**PROBLEM TO SOLVE**
Please swap "segment" for "tab" in the records, from the line with "Task: Select the 月度电费 segment" up to and including the line with "Action: tap(270, 436)", changing nothing else. Return only those lines, and leave out the pictures.

**DATA LISTING**
-*-*-

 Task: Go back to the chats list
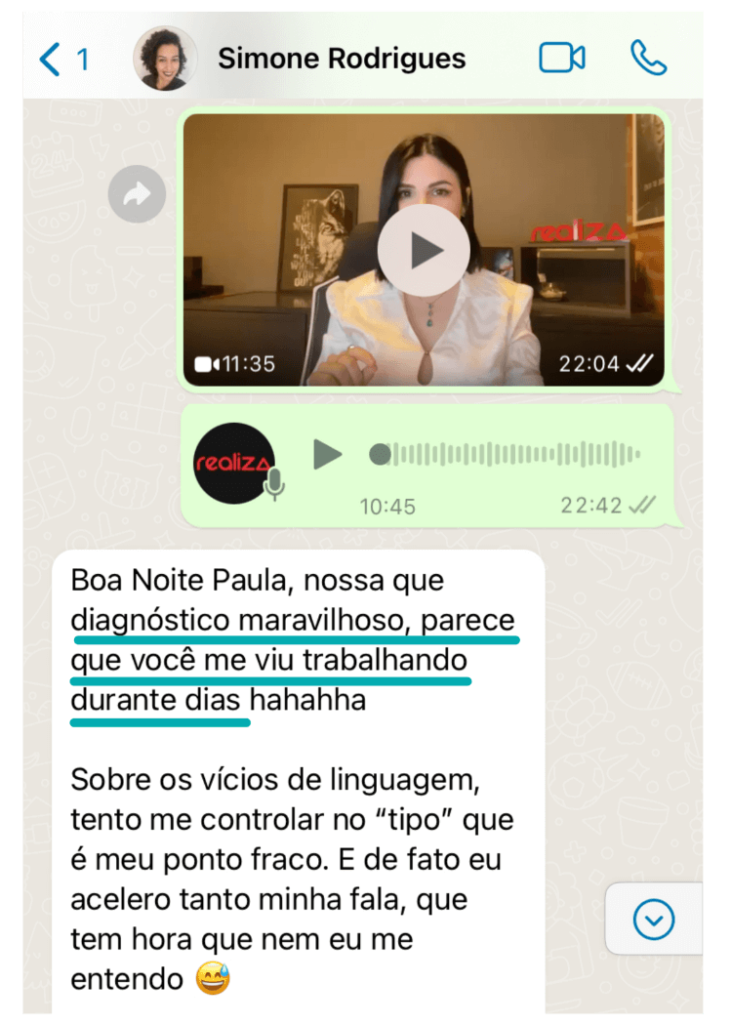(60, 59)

-*-*-

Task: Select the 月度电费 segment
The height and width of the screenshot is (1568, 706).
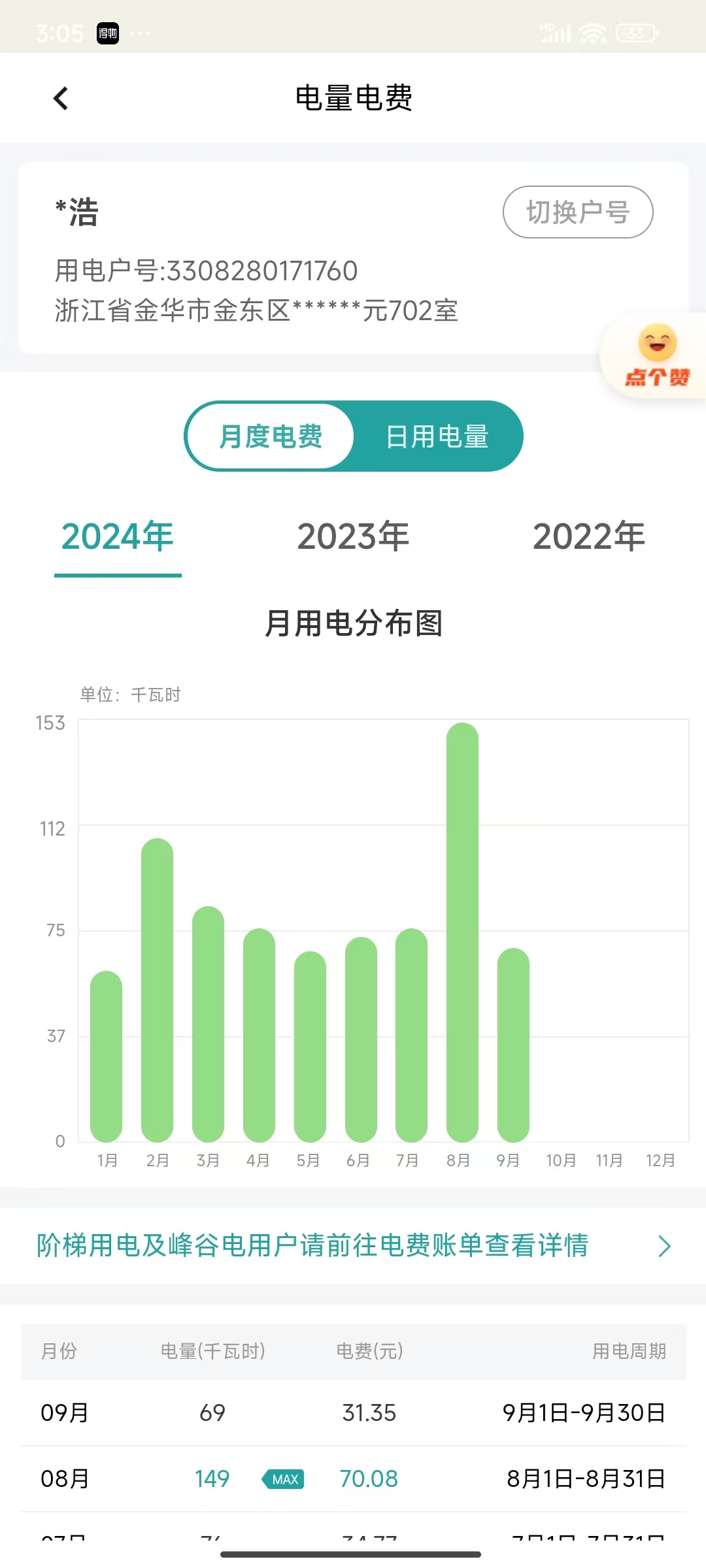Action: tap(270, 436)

-*-*-

**REPLY**
Task: Select the 月度电费 tab
The height and width of the screenshot is (1568, 706).
Action: tap(270, 436)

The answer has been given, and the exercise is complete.